══ Supplied material

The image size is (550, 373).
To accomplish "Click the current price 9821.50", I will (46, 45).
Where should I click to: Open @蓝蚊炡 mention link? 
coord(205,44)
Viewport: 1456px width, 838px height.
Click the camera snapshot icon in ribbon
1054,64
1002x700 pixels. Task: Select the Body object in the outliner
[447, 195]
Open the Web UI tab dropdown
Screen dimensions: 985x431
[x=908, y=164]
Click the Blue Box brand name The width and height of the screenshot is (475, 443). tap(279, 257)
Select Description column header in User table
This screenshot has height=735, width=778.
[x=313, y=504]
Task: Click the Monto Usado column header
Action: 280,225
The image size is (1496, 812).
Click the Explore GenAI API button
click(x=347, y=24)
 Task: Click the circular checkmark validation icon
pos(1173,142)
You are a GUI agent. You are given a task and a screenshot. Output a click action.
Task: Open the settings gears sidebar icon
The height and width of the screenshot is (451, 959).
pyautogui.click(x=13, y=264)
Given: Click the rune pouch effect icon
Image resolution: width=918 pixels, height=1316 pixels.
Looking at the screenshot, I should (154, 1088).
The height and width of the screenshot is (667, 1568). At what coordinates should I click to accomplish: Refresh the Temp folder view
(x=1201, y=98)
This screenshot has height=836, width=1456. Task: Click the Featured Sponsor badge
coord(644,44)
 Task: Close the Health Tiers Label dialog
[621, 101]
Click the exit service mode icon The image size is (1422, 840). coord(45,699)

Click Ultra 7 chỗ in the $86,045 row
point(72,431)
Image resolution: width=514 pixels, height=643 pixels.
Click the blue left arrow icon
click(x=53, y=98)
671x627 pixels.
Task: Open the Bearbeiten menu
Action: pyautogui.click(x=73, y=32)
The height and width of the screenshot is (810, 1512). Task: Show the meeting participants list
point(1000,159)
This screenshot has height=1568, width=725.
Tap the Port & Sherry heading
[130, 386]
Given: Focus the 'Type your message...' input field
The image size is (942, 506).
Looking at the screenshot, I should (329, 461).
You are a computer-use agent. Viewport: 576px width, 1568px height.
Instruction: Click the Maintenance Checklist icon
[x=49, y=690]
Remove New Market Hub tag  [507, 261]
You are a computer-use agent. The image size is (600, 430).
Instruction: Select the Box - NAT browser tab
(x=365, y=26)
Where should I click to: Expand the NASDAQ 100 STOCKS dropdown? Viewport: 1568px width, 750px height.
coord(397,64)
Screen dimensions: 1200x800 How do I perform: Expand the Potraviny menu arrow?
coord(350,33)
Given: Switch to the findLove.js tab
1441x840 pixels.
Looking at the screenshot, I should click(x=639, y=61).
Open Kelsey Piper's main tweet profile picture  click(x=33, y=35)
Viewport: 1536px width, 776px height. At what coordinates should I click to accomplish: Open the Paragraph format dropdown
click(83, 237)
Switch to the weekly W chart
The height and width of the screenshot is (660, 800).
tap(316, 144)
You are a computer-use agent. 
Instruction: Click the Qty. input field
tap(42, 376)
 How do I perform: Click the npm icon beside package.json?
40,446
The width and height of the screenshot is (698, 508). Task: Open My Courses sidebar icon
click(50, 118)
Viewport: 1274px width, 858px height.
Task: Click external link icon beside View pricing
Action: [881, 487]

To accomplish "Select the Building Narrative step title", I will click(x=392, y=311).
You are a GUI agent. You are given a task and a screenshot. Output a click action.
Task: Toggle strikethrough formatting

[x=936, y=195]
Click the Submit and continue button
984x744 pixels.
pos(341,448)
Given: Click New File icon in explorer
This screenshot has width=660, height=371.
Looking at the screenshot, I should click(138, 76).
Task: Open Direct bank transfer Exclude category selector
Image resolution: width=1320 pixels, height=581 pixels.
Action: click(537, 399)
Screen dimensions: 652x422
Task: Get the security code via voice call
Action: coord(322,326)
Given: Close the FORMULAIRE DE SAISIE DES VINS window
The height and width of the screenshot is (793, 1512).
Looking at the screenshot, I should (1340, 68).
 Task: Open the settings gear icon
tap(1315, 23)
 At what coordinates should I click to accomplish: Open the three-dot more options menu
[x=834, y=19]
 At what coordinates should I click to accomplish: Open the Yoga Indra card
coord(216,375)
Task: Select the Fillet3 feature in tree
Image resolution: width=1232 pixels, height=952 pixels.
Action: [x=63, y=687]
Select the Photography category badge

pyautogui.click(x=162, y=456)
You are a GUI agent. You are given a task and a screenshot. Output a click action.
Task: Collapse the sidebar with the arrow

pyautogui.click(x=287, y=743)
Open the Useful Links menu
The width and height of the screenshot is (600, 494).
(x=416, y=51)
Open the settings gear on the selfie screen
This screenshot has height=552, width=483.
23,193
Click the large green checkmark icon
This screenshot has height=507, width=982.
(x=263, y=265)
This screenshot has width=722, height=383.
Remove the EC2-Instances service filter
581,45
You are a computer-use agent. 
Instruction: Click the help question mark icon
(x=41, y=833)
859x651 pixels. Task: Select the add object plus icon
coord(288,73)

════

# Brief
Top to bottom, the records above must be output exactly.

# Written solution
The image size is (550, 373).
To accomplish "Click the current price 9821.50", I will (46, 45).
Where should I click to: Open @蓝蚊炡 mention link? 
coord(205,44)
Viewport: 1456px width, 838px height.
Click the camera snapshot icon in ribbon
1054,64
1002x700 pixels. Task: Select the Body object in the outliner
[447, 195]
Open the Web UI tab dropdown
Screen dimensions: 985x431
[x=908, y=164]
Click the Blue Box brand name The width and height of the screenshot is (475, 443). tap(279, 257)
Select Description column header in User table
This screenshot has height=735, width=778.
[x=313, y=504]
Task: Click the Monto Usado column header
Action: 280,225
The image size is (1496, 812).
Click the Explore GenAI API button
click(x=347, y=24)
 Task: Click the circular checkmark validation icon
pos(1173,142)
You are a GUI agent. You are given a task and a screenshot. Output a click action.
Task: Open the settings gears sidebar icon
The height and width of the screenshot is (451, 959).
pyautogui.click(x=13, y=264)
Given: Click the rune pouch effect icon
Image resolution: width=918 pixels, height=1316 pixels.
Looking at the screenshot, I should (154, 1088).
The height and width of the screenshot is (667, 1568). At what coordinates should I click to accomplish: Refresh the Temp folder view
(x=1201, y=98)
This screenshot has height=836, width=1456. Task: Click the Featured Sponsor badge
coord(644,44)
 Task: Close the Health Tiers Label dialog
[621, 101]
Click the exit service mode icon The image size is (1422, 840). coord(45,699)

Click Ultra 7 chỗ in the $86,045 row
point(72,431)
Image resolution: width=514 pixels, height=643 pixels.
Click the blue left arrow icon
click(x=53, y=98)
671x627 pixels.
Task: Open the Bearbeiten menu
Action: pyautogui.click(x=73, y=32)
The height and width of the screenshot is (810, 1512). Task: Show the meeting participants list
point(1000,159)
This screenshot has height=1568, width=725.
Tap the Port & Sherry heading
[130, 386]
Given: Focus the 'Type your message...' input field
The image size is (942, 506).
Looking at the screenshot, I should (329, 461).
You are a computer-use agent. Viewport: 576px width, 1568px height.
Instruction: Click the Maintenance Checklist icon
[x=49, y=690]
Remove New Market Hub tag  [507, 261]
You are a computer-use agent. The image size is (600, 430).
Instruction: Select the Box - NAT browser tab
(x=365, y=26)
Where should I click to: Expand the NASDAQ 100 STOCKS dropdown? Viewport: 1568px width, 750px height.
coord(397,64)
Screen dimensions: 1200x800 How do I perform: Expand the Potraviny menu arrow?
coord(350,33)
Given: Switch to the findLove.js tab
1441x840 pixels.
Looking at the screenshot, I should click(x=639, y=61).
Open Kelsey Piper's main tweet profile picture  click(x=33, y=35)
Viewport: 1536px width, 776px height. At what coordinates should I click to accomplish: Open the Paragraph format dropdown
click(83, 237)
Switch to the weekly W chart
The height and width of the screenshot is (660, 800).
tap(316, 144)
You are a computer-use agent. 
Instruction: Click the Qty. input field
tap(42, 376)
 How do I perform: Click the npm icon beside package.json?
40,446
The width and height of the screenshot is (698, 508). Task: Open My Courses sidebar icon
click(50, 118)
Viewport: 1274px width, 858px height.
Task: Click external link icon beside View pricing
Action: [881, 487]

To accomplish "Select the Building Narrative step title", I will click(x=392, y=311).
You are a GUI agent. You are given a task and a screenshot. Output a click action.
Task: Toggle strikethrough formatting

[x=936, y=195]
Click the Submit and continue button
984x744 pixels.
pos(341,448)
Given: Click New File icon in explorer
This screenshot has width=660, height=371.
Looking at the screenshot, I should click(138, 76).
Task: Open Direct bank transfer Exclude category selector
Image resolution: width=1320 pixels, height=581 pixels.
Action: click(537, 399)
Screen dimensions: 652x422
Task: Get the security code via voice call
Action: coord(322,326)
Given: Close the FORMULAIRE DE SAISIE DES VINS window
The height and width of the screenshot is (793, 1512).
Looking at the screenshot, I should (1340, 68).
 Task: Open the settings gear icon
tap(1315, 23)
 At what coordinates should I click to accomplish: Open the three-dot more options menu
[x=834, y=19]
 At what coordinates should I click to accomplish: Open the Yoga Indra card
coord(216,375)
Task: Select the Fillet3 feature in tree
Image resolution: width=1232 pixels, height=952 pixels.
Action: [x=63, y=687]
Select the Photography category badge

pyautogui.click(x=162, y=456)
You are a GUI agent. You are given a task and a screenshot. Output a click action.
Task: Collapse the sidebar with the arrow

pyautogui.click(x=287, y=743)
Open the Useful Links menu
The width and height of the screenshot is (600, 494).
(x=416, y=51)
Open the settings gear on the selfie screen
This screenshot has height=552, width=483.
23,193
Click the large green checkmark icon
This screenshot has height=507, width=982.
(x=263, y=265)
This screenshot has width=722, height=383.
Remove the EC2-Instances service filter
581,45
You are a computer-use agent. 
Instruction: Click the help question mark icon
(x=41, y=833)
859x651 pixels. Task: Select the add object plus icon
coord(288,73)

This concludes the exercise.